In the 21st century, security is important to protect your safety and identity. You protect your devices with passwords, pins, facial recognition and thumbprints. You invest in car alarms and upgraded security protections to safeguard your car.
Your garage door is no different. It protects your home, not to mention the safety and security of your family. The garage door is the largest entrance on the home. Your garage contains expensive gardening, sports equipment, and vehicles. And just as your device can be hacked, so can your garage door.
The truth is that garage door hackers have become smarter, so protecting yourself is critical.
Can Garage Door Openers Be Hacked?
Yes, your garage door can be hacked. Garage door hackers focus on your garage door opener and the remote you use to open it. When you click a button on your garage door remote, it sends a signal to the opener using low-frequency waves. Some garage door openers are easier to hack than others. It all depends on the interaction between opener and remote.

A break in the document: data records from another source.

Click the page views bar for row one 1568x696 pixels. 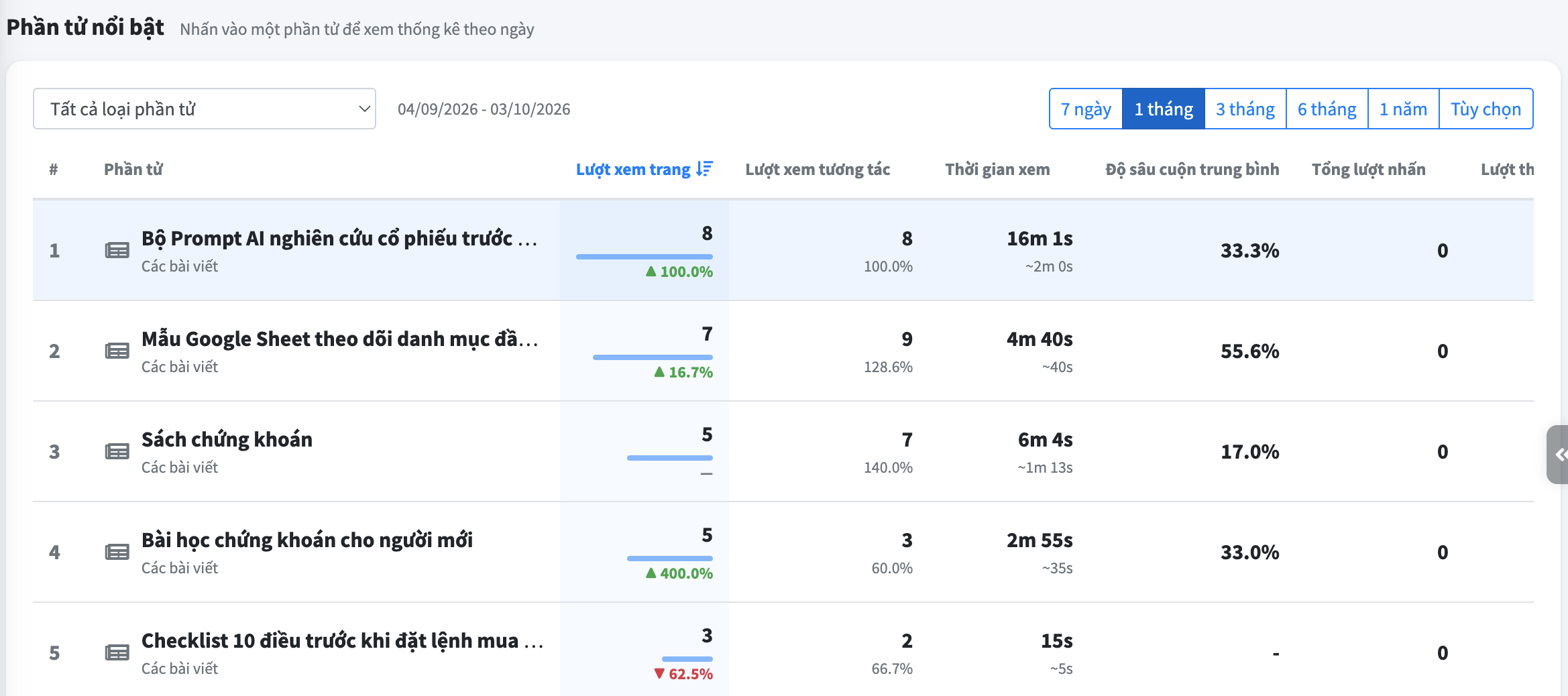645,257
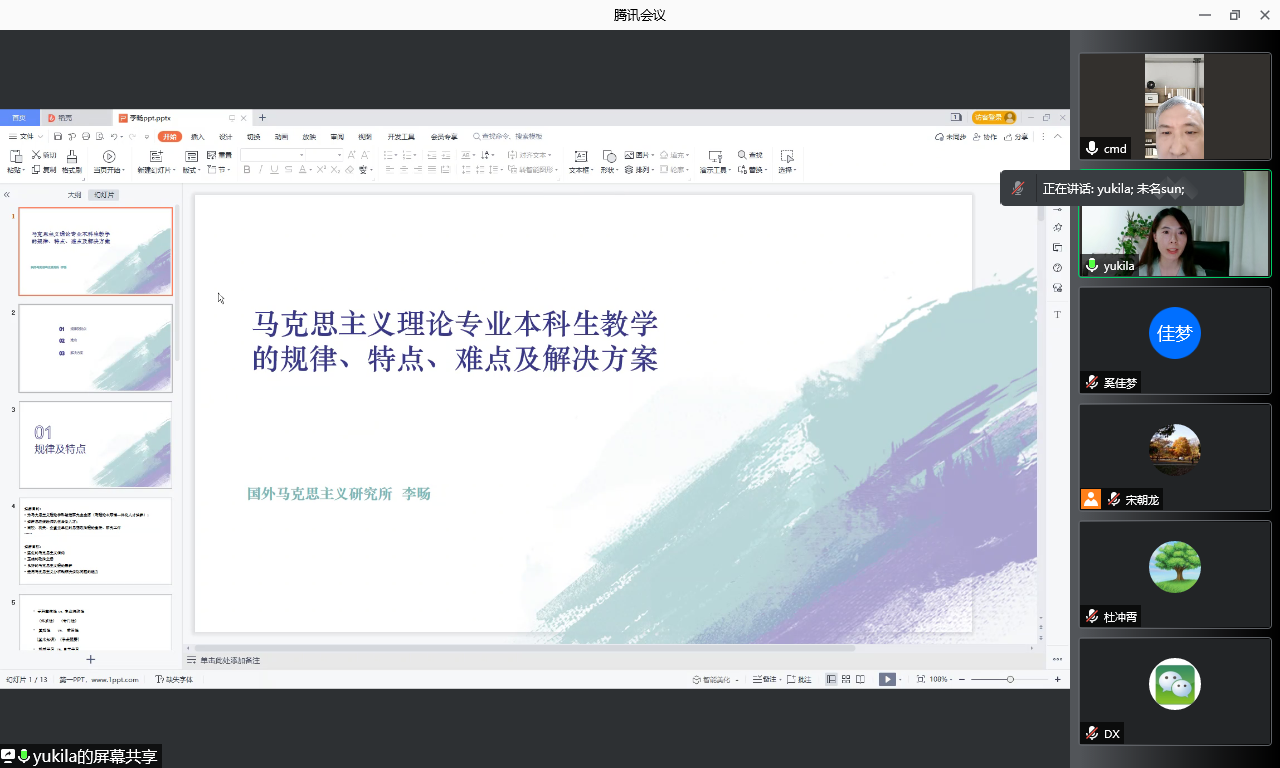The width and height of the screenshot is (1280, 768).
Task: Click the New Slide (新建幻灯片) icon
Action: pos(156,156)
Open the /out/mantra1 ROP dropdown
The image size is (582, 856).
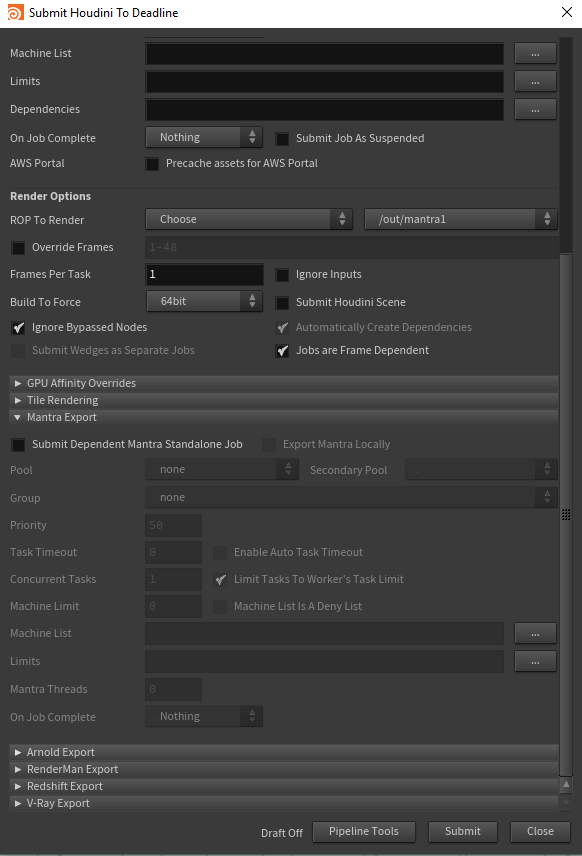(461, 219)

Technology advances — unfortunately, so do the hackers. As soon as the first garage door openers were invented, hackers began exploiting vulnerabilities. In the early days, this was as simple as buying any garage door opener and opening the door. Companies fought against this by introducing security features.

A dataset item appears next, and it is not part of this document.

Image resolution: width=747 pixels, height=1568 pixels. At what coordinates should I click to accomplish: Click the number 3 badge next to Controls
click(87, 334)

Fortunately, modern advancements in garage door openers make hacking difficult.
Fixed Code Garage Door Openers
Fixed code garage door openers were the earliest safeguard against hackers. They use radio waves to function and operate at a frequency of 300-400 megahertz (MHz). Fixed code garage door openers utilize 8 to 12 little switches inside the opener and the remote to set a code. Users set the code by sliding these dip switches into the up or down position. It works like a code on a gate but uses radio signals to interact with the remote. The remote applies the same code to both sets of dip switches to communicate with the garage door opener.
But with trial and error, and even more complex computer hacking programs, these codes are easily broken.
Rolling Garage Door Openers
The next evolution in garage door opener security was rolling codes. In the mid-90s, manufacturers used a rolling code, or hopping code to continually change the code and make it harder for hackers to hack. Rolling code openers create a new security code each time you work your garage door opener.
Smart Garage Doors & Secure WiFi
If you use a smart garage door opener, it is critical you keep your WiFi secure. Since your mobile device is connected to your garage door opener via WiFi, if hackers can hack your WiFi, they can exploit your garage door. Always keep a secure WiFi password — a phrase only you know with at least 4 non sequential numbers and two symbols.